En 2019, Rabat accueillera sa première biennale d'art contemporain pour "réécrire le monde"

Avec uniquement des artistes femmes.

FADEL SENNA via Getty Images
Le musée Mohammed VI d'art moderne et contemporain (MMVI) à Rabat, octobre 2014.

CULTURE - Rabat accueillera au printemps-été 2019 sa première biennale dédiée à la création artistique contemporaine. Un événement dont l’édition inaugurale aura la particularité d’exposer uniquement des oeuvres d’artistes femmes, pour repenser l’écriture de l’histoire de l’art et du monde au féminin.

Initiée par la Fondation nationale des musées (FNM) sur volonté royale, cette biennale se tiendra en partie au musée Mohammed VI d’art moderne et contemporain (MMVI) et dans d’autres lieux de la capitale. L’événement, dont le nom officiel et la programmation complète seront dévoilés en octobre, devrait durer quelques mois et être ensuite organisé tous les deux ans. Le projet sera financé par la FNM et des fonds privés.

L’architecte franco-algérien Abdelkader Damani, actuel directeur du Fonds régional d’art contemporain (FRAC) du Centre-Val de Loire en France, et co-commissaire de la Biennale de Dakar en 2014, a été nommé commissaire de cet événement. “La première invitée de cette biennale sera la ville de Rabat, que nous souhaitons mettre en avant à travers, par exemple, une cartographie imaginaire de la ville”, confie Abdelkader Damani au HuffPost Maroc.

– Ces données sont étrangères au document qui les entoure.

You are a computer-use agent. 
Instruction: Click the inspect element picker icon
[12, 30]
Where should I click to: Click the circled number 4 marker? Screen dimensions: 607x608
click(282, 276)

Entre 20 et 30 artistes plasticiens, architectes, chorégraphes et cinéastes seront invités lors de cette biennale. “L’exercice de cette première édition sera de voir comment le mode de l’exposition peut accueillir ces différentes formes artistiques en même temps”, ajoute le commissaire.

Les artistes invités à exposer leurs oeuvres ou à créer pendant l’événement ne seront pas tous marocains. “La Méditerranée, en tant que territoire où se jouent toutes les questions actuelles, surtout celle de l’immigration, sera au centre de l’exposition mais tous les artistes ne seront pas forcément issus du bassin méditerranéen”, précise M. Damani. “La mer Méditerranée fonctionne comme une scène pour une tragédie grecque: c’est un lieu où se jouent cycliquement nos tragédies humaines. À partir du moment où l’on considère que la Méditerranée est une représentation du monde, j’ai pris la décision d’inviter des artistes du monde entier”, souligne-t-il. Des artistes européens, africains ou encore américains devraient ainsi participer à cet événement.

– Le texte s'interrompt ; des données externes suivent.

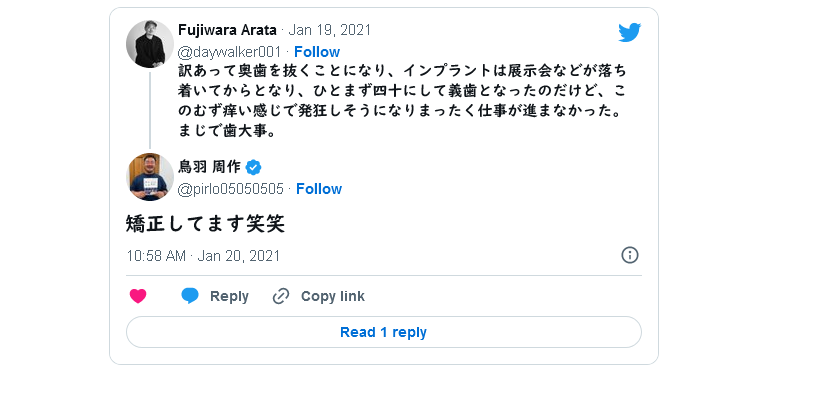Click the Twitter bird logo
This screenshot has width=825, height=401.
coord(629,32)
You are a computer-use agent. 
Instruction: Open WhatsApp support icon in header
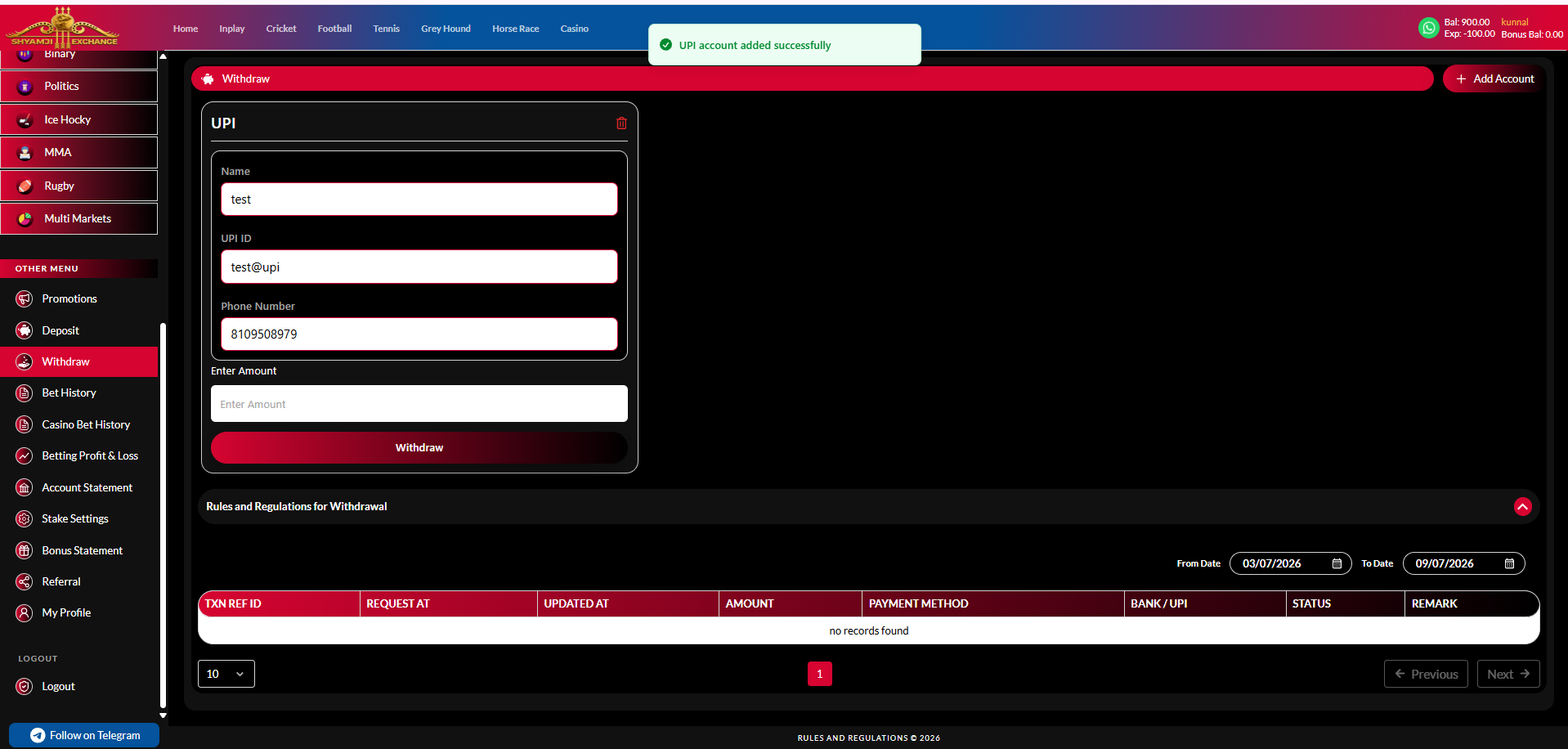[1428, 28]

“La biennale sera centrée autour d’une question fondamentale, à savoir: comment les artistes peuvent non pas changer, transformer ou critiquer le monde, mais le réécrire, le refaire depuis le début?”, explique Abdelkader Damani. Cette “réécriture du monde” passera ainsi par un travail de réflexion artistique sur les sens “pour réapprendre à ressentir le monde”.

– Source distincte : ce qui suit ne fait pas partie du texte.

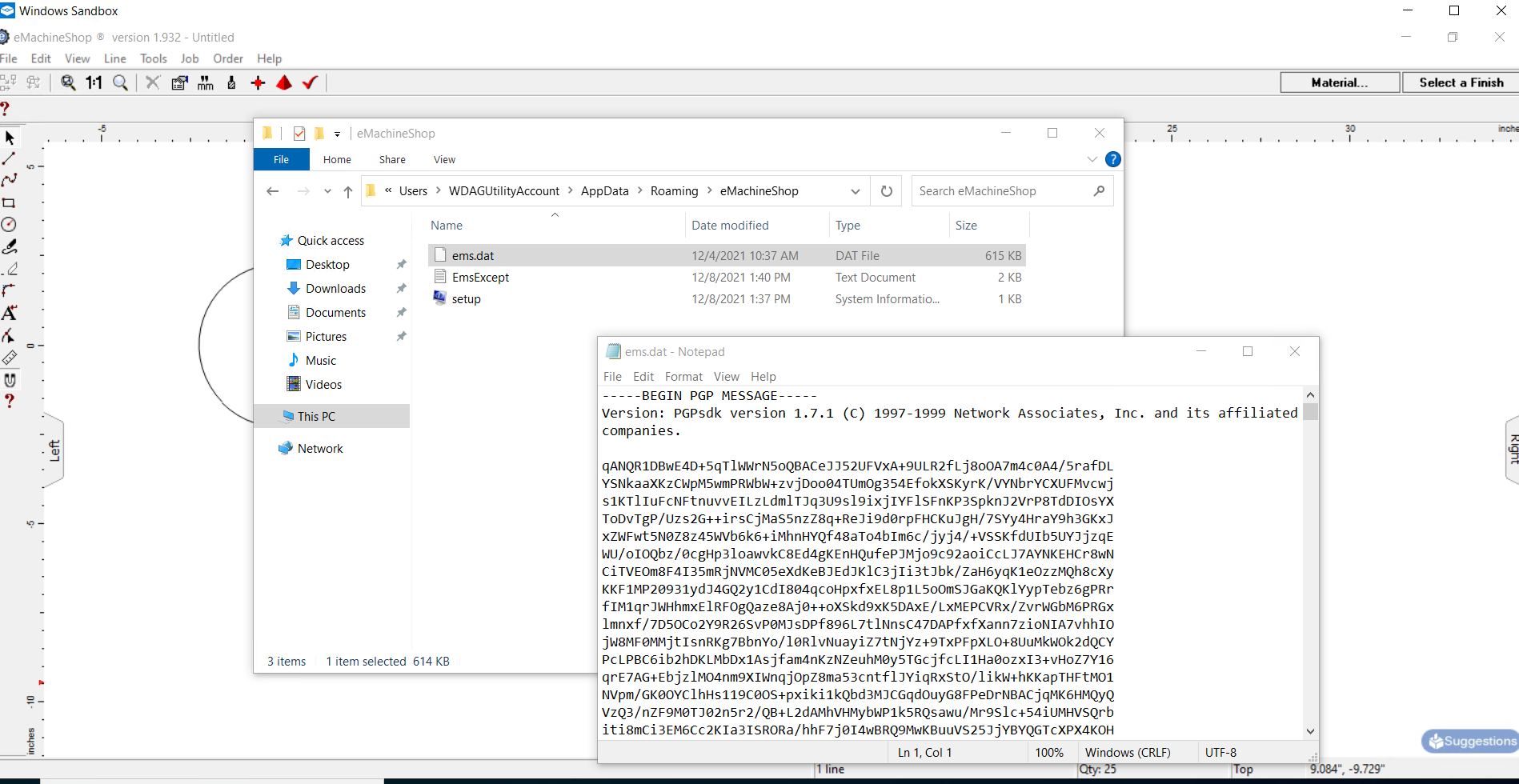
Task: Open the recent locations dropdown arrow
Action: click(327, 191)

“La perspective de réécrire le monde avec des artistes femmes est importante dans le sens où l’histoire de l’art a été essentiellement écrite d’un point de vue masculin. On a donc choisi de se positionner très clairement sur cette question de l’inégalité dans l’art”, ajoute-t-il.

Une position partagée par le président de la FNM, Mehdi Qotbi. “Il existe plus de 150 biennales à travers le monde. Nous souhaitions que celle de Rabat, qui intervient dans la suite du programme ‘Rabat-Ville lumière 2014-2018’, soit particulière en invitant uniquement des artistes femmes, afin d’envoyer un message fort au monde en montrant que le Maroc a fait un travail considérable en matière d’égalité hommes-femmes”, nous explique-t-il.

Des personnalités seront également invitées à participer à des tables rondes et débats sur la question de la réécriture de l’histoire de l’art.